Texto base:
1. Herdeiros necessários são aqueles que não podem ser afastados da sucessão pela simples vontade do sucedido, v.g. descendentes, ascendentes e cônjuge. Este, por sua vez, é herdeiro sem prejuízo da meação em razão do regime de bens. Podemos dizer que em havendo herdeiros necessários, o patrimônio do de cujus se divide em duas partes: a) disponível (possível de ser testada) e b) legítima (deferida aos herdeiros). No direito das sucessões, a meação é a parte que cabe ao cônjuge supérstite, parte esta que compreende a metade dos bens do acervo.

2. A ordem de vocação hereditária é uma relação preferencial das pessoas que são chamadas a suceder ao finado, sendo esta estabelecida por lei. O artigo 1829 do Código civil estabelece a seguinte ordem de vocação hereditária: I – aos descendentes (...); II – aos ascendentes (...); III – ao cônjuge sobrevivente e IV – aos colaterais.

3. Com a norma supra citada o legislador previu a figura da concorrência do cônjuge supérstite com os demais chamados a suceder. A exceção a essa regra são as pessoas casadas sob os regimes da comunhão universal ou da separação obrigatória de bens, ou, ainda, da comunhão parcial, se o falecido não deixou bens particulares.

4. Quanto à reserva da quarta parte da herança, optamos pela interpretação que proporciona igualdade aos filhos do de cujus; assim, somente haverá tal reserva sendo o cônjuge sobrevivo ascendente daqueles com quem concorrer. Na hipótese de concorrência com filhos comuns do casal e também com os filhos somente do de cujus, ou até mesmo concorrência com apenas os filhos do de cujus, tal regra não pode ser aplicada, uma vez que poderá representar um prejuízo patrimonial futuro para aqueles que não serão herdeiros do cônjuge sobrevivente. Desta forma, a reserva da quarta parte da herança é cabível na hipótese em que o cônjuge supérstite concorre somente com seus próprios descendentes.

5. Quanto ao disposto no artigo 1830 do Código Civil, concluímos que a questão temporal deve ser repensada para que conseqüências desastrosas possam ser evitadas. Devemos consignar a hipótese de um casal, separado de fato, vir a constituir uma união estável paralela; nesse contexto, perceberemos um conflito patrimonial substancial, e, desta forma, entendemos que essa questão merece ser revista.

6. Restou claro que a sucessão legítima do companheiro se dá de forma distinta da sucessão do cônjuge. Importante frisar que não há o instituto da concorrência na sucessão de companheiro, e que, muito menos, foi este contemplado como herdeiro necessário, como o foi o cônjuge.

7. O sinal de pontuação objeto do nosso estudo, o ponto e vírgula, representa tão somente a sistematização do conteúdo do artigo, não tendo qualquer relevância formal. Desta forma, cabe ao intérprete do direito optar pela interpretação que identifique o contexto geral em que o artigo foi concebido, bem como sua adequação às normas com que se relaciona,visando sempre o melhor alcance social.

Linhas de dados:
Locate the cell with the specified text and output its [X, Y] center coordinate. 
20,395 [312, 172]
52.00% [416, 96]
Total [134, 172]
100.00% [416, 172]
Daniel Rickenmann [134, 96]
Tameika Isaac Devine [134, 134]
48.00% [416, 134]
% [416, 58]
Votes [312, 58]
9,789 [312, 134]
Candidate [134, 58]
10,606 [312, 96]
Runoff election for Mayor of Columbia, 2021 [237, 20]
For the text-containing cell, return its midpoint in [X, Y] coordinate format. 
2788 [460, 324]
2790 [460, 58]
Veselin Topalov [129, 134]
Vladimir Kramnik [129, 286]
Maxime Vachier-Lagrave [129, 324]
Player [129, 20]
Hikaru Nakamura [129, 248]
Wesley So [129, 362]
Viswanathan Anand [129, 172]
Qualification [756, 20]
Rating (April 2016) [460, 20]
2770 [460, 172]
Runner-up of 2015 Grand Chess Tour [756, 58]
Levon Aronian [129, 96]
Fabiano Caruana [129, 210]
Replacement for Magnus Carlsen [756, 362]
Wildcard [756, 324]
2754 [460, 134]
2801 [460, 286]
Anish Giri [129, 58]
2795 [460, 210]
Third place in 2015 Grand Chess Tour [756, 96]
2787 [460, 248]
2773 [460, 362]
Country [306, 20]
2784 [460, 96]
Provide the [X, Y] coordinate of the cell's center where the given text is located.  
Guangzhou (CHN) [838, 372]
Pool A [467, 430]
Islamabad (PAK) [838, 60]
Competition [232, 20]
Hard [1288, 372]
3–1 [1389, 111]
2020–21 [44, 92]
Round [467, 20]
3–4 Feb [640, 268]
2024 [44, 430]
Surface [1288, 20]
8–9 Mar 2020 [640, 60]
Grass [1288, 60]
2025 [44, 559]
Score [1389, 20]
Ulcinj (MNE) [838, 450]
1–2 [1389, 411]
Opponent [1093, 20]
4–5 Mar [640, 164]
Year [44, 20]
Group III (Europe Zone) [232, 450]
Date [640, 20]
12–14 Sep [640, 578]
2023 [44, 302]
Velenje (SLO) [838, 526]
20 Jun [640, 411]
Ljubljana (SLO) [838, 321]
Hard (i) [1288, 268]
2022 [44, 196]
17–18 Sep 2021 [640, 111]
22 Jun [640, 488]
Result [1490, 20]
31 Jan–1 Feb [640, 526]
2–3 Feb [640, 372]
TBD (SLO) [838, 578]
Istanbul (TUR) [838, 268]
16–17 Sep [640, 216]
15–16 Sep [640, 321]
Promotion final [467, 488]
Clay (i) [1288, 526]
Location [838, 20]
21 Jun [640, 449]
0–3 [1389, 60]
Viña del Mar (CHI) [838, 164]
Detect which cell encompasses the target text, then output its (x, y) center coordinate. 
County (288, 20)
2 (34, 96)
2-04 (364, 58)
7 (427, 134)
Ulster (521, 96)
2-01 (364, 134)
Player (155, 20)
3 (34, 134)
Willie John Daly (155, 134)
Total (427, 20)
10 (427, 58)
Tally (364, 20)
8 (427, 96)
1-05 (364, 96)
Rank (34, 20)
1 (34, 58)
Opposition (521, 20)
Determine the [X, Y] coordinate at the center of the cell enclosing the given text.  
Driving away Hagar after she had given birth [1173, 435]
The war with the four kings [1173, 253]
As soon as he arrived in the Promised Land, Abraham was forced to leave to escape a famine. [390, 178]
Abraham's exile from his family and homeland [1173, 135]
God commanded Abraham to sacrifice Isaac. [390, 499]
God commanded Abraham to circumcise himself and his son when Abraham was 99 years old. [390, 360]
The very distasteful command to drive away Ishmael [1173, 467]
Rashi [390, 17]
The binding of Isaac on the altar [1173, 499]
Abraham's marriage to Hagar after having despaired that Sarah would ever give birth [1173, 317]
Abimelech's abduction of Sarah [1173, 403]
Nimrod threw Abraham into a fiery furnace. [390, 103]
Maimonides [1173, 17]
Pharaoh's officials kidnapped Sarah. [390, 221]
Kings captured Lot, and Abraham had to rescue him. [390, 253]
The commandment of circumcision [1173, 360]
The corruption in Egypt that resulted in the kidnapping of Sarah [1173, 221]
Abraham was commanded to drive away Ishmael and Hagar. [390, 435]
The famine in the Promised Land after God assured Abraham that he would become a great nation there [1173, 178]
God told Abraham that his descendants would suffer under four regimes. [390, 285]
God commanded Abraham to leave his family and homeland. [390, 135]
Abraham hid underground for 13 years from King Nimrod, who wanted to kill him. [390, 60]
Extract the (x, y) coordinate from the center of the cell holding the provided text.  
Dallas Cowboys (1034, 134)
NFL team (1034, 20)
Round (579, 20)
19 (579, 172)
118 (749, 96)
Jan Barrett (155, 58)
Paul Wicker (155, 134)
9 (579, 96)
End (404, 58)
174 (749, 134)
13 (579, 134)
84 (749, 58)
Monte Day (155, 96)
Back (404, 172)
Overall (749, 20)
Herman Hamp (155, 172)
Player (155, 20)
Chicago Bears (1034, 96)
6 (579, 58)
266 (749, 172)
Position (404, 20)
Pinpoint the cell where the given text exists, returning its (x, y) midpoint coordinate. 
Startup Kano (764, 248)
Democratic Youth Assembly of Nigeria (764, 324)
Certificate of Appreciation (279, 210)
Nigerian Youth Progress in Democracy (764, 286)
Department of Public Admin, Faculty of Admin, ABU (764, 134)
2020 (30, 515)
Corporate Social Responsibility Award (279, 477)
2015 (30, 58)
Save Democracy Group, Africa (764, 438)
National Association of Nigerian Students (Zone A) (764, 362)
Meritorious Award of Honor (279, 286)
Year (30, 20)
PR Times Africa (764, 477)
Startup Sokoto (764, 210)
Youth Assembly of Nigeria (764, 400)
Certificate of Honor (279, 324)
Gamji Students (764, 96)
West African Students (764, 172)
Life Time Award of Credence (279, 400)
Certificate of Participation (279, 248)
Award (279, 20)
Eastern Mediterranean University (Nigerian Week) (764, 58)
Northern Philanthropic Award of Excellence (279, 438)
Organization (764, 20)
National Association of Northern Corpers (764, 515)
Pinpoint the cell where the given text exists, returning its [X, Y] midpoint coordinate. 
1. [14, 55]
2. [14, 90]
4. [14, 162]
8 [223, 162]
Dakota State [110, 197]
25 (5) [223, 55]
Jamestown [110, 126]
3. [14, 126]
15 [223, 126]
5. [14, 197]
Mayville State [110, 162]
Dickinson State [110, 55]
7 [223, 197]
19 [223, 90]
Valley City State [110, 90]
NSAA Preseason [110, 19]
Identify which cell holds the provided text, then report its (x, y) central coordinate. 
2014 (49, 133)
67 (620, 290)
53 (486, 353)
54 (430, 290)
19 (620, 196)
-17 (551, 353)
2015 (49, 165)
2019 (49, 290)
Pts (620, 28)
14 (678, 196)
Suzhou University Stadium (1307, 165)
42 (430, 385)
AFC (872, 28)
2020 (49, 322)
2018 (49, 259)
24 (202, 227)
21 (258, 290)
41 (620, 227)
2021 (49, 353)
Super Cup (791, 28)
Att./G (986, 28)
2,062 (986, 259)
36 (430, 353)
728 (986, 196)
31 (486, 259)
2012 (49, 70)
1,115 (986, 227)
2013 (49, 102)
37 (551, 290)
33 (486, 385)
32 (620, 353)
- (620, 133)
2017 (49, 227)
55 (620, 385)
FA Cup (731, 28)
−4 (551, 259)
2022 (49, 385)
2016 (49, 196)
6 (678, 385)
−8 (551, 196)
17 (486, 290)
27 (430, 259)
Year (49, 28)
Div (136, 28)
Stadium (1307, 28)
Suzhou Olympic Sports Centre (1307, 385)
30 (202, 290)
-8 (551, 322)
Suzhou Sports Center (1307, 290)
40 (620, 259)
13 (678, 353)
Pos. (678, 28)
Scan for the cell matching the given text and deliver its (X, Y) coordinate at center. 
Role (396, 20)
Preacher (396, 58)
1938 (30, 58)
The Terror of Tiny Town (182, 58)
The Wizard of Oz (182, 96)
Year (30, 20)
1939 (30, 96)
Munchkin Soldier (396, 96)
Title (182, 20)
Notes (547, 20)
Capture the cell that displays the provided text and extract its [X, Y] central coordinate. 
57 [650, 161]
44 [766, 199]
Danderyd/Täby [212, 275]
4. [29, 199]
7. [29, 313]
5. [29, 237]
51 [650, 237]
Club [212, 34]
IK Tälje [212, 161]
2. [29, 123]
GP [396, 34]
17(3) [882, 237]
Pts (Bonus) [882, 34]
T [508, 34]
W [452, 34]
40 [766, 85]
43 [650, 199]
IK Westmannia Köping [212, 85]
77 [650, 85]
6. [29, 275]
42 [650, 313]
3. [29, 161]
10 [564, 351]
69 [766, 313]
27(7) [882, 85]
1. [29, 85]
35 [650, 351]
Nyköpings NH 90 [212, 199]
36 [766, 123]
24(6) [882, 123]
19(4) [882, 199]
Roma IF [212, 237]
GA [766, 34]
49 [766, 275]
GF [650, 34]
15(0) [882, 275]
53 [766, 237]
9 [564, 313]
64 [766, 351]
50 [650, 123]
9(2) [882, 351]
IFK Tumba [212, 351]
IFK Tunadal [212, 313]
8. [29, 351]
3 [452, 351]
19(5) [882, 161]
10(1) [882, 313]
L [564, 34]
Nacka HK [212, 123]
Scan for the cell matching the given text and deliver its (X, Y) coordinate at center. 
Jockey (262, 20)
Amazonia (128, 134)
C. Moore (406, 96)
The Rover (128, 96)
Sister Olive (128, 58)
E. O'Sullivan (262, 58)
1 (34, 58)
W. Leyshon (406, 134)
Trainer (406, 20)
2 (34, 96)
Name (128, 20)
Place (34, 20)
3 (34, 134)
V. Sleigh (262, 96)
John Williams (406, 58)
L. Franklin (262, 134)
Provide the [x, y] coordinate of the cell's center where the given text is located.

Tarefa proposta:
Reproduza do texto base todo o trecho que vai de "5. Quanto ao" até "merece ser revista.". Responda apoiando-se somente no texto base.

Resolução escrita:
5. Quanto ao disposto no artigo 1830 do Código Civil, concluímos que a questão temporal deve ser repensada para que conseqüências desastrosas possam ser evitadas. Devemos consignar a hipótese de um casal, separado de fato, vir a constituir uma união estável paralela; nesse contexto, perceberemos um conflito patrimonial substancial, e, desta forma, entendemos que essa questão merece ser revista.